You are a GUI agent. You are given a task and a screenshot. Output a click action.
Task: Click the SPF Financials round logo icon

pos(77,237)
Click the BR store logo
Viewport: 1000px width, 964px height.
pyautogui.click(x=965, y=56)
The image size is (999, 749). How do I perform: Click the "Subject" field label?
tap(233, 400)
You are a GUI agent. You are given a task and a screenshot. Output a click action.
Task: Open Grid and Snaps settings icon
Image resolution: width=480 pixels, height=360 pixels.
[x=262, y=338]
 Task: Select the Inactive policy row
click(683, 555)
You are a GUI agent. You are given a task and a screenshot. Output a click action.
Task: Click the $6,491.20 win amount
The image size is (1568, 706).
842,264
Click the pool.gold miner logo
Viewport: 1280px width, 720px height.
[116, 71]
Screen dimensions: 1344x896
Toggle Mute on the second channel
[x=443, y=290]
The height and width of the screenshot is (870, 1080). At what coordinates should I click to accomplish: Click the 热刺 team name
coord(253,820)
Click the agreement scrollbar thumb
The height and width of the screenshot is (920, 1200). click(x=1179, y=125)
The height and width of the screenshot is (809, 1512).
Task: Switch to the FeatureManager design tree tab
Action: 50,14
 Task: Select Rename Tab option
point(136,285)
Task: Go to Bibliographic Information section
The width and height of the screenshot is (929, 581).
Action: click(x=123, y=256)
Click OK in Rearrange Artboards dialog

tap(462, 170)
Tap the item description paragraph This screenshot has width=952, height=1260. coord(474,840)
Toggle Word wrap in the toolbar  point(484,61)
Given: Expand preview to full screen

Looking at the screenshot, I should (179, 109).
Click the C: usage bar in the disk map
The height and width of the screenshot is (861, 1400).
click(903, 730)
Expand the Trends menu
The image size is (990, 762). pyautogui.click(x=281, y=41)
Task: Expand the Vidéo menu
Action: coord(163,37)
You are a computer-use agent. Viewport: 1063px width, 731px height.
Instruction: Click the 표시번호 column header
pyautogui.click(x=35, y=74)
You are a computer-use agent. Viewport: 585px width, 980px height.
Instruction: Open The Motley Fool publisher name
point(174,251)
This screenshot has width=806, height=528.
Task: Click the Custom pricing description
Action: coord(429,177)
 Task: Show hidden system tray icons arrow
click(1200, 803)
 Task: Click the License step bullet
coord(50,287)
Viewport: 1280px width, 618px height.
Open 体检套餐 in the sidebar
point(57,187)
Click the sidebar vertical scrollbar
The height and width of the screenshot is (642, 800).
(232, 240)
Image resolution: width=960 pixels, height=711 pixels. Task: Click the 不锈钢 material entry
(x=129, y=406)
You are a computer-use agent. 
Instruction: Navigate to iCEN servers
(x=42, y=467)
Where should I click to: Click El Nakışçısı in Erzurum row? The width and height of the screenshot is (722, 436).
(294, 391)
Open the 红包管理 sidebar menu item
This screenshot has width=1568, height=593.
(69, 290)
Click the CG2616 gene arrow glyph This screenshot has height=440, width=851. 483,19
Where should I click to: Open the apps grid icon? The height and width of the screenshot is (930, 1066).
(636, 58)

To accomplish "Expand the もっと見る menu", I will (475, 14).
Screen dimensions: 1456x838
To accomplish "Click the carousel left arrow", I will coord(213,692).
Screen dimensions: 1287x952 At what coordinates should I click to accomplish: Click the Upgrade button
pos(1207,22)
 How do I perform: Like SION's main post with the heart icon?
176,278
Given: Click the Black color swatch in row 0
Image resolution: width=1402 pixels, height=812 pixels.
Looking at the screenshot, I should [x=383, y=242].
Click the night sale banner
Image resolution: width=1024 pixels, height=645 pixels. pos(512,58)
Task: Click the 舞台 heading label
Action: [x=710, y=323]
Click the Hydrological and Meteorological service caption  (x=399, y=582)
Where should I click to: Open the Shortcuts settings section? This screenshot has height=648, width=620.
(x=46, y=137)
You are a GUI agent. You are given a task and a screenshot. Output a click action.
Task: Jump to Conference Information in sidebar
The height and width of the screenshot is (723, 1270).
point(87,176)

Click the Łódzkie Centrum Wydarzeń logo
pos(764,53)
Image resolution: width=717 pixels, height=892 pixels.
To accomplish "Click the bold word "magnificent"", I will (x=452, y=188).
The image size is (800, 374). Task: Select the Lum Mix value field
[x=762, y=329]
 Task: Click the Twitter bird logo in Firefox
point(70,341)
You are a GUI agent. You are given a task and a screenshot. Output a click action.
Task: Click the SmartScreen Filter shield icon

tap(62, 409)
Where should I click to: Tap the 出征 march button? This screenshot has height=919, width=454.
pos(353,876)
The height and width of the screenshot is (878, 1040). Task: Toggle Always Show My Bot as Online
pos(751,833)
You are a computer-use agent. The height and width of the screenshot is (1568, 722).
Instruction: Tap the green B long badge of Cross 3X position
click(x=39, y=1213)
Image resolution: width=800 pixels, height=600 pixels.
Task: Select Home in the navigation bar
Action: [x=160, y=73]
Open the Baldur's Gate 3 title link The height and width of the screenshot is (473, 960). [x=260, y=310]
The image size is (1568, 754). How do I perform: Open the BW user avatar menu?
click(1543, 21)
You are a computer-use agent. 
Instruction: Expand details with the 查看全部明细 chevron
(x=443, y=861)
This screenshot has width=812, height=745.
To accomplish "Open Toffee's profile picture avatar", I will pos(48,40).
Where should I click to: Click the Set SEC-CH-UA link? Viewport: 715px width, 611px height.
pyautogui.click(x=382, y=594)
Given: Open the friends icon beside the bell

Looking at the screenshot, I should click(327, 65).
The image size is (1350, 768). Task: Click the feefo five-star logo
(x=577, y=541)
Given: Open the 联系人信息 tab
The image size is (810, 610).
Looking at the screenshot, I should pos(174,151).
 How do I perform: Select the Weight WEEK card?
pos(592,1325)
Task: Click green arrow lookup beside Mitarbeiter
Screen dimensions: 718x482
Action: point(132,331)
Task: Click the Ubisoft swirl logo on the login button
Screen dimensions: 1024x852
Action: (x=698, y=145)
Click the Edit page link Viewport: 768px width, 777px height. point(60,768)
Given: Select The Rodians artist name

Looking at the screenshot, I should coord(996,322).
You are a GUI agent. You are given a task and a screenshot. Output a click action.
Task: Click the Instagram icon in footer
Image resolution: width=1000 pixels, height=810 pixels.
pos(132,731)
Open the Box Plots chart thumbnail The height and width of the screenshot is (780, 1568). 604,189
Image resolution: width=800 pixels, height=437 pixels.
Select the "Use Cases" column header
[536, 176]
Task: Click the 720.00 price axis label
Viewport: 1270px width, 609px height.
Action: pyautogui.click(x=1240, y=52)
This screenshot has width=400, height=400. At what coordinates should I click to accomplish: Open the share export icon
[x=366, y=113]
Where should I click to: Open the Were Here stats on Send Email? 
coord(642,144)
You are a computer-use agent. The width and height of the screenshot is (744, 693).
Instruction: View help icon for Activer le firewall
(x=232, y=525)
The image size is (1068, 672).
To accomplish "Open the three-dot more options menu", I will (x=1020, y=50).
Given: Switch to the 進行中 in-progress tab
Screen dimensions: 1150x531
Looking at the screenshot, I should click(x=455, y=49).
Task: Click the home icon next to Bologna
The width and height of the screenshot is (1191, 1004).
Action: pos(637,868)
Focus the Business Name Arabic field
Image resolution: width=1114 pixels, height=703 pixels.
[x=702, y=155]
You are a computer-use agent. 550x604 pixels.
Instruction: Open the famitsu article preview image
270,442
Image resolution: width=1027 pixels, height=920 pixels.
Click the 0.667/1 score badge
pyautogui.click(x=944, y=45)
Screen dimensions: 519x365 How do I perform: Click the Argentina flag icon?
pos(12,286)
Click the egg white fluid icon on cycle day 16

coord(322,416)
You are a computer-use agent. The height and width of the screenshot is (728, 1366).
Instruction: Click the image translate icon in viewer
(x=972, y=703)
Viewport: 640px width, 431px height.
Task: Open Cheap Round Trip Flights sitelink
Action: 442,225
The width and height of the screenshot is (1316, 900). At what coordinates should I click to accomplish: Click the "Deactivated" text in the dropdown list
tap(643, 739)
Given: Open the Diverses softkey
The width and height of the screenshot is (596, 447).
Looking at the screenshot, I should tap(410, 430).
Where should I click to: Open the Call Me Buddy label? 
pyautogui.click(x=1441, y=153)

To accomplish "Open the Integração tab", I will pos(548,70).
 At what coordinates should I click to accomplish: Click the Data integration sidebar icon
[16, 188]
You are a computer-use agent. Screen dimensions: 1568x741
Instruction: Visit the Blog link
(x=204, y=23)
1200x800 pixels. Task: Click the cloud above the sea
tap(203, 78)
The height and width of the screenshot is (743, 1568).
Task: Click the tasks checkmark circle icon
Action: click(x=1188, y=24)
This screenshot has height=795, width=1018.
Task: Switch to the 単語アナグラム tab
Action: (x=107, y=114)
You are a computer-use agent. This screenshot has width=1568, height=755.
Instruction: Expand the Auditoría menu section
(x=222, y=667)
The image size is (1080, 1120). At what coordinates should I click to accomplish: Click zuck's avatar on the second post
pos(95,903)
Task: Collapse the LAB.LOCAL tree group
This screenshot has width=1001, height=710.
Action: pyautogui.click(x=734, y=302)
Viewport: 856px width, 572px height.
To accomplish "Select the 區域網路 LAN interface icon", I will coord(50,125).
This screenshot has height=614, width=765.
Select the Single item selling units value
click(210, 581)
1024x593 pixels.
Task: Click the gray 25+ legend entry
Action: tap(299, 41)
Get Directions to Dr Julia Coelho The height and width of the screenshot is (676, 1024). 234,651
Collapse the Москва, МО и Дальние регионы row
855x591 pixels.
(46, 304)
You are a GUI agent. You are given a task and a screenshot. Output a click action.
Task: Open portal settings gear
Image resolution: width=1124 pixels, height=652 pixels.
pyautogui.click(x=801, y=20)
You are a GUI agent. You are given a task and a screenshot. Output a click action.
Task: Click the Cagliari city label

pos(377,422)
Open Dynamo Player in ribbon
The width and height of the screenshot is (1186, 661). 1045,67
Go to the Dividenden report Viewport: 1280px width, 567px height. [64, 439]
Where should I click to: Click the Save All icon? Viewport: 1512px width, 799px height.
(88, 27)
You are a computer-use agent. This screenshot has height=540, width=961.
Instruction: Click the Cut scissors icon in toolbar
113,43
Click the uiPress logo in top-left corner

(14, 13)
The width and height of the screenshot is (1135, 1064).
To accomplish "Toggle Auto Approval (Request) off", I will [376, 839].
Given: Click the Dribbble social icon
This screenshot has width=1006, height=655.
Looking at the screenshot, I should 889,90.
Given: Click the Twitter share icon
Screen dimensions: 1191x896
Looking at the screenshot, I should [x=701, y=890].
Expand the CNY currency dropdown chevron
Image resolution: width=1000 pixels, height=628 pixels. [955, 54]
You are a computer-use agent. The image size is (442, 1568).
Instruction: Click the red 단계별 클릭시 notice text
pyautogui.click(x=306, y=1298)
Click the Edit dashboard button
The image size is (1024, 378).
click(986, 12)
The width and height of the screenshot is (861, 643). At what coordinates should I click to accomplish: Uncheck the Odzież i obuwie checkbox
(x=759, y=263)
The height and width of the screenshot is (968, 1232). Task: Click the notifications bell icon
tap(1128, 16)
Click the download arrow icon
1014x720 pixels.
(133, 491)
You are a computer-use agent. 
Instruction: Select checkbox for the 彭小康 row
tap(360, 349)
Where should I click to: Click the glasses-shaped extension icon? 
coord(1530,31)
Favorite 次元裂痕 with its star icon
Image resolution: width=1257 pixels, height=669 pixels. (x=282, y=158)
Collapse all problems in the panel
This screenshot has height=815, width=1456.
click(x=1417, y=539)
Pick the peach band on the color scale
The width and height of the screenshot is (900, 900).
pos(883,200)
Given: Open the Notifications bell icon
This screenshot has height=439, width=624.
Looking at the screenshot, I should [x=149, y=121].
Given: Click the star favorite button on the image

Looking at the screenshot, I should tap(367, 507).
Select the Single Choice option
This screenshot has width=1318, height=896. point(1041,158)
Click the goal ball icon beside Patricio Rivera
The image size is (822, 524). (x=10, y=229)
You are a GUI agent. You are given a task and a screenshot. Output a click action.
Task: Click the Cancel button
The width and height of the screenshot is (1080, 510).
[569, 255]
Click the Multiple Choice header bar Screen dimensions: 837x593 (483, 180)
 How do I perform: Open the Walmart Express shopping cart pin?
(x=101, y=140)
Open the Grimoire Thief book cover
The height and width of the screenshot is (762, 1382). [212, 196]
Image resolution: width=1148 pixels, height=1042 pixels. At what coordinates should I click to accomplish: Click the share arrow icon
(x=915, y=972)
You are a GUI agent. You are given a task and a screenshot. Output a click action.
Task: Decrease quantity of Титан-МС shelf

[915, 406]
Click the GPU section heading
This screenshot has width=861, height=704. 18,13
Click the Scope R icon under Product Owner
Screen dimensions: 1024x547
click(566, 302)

----

Reproduce exactly the lines above from the line with "Favorite 次元裂痕 with its star icon" to the line with "Given: Open the Notifications bell icon", including both, and add nothing.

- [ANSWER BOX]
Favorite 次元裂痕 with its star icon
Image resolution: width=1257 pixels, height=669 pixels. (x=282, y=158)
Collapse all problems in the panel
This screenshot has height=815, width=1456.
click(x=1417, y=539)
Pick the peach band on the color scale
The width and height of the screenshot is (900, 900).
pos(883,200)
Given: Open the Notifications bell icon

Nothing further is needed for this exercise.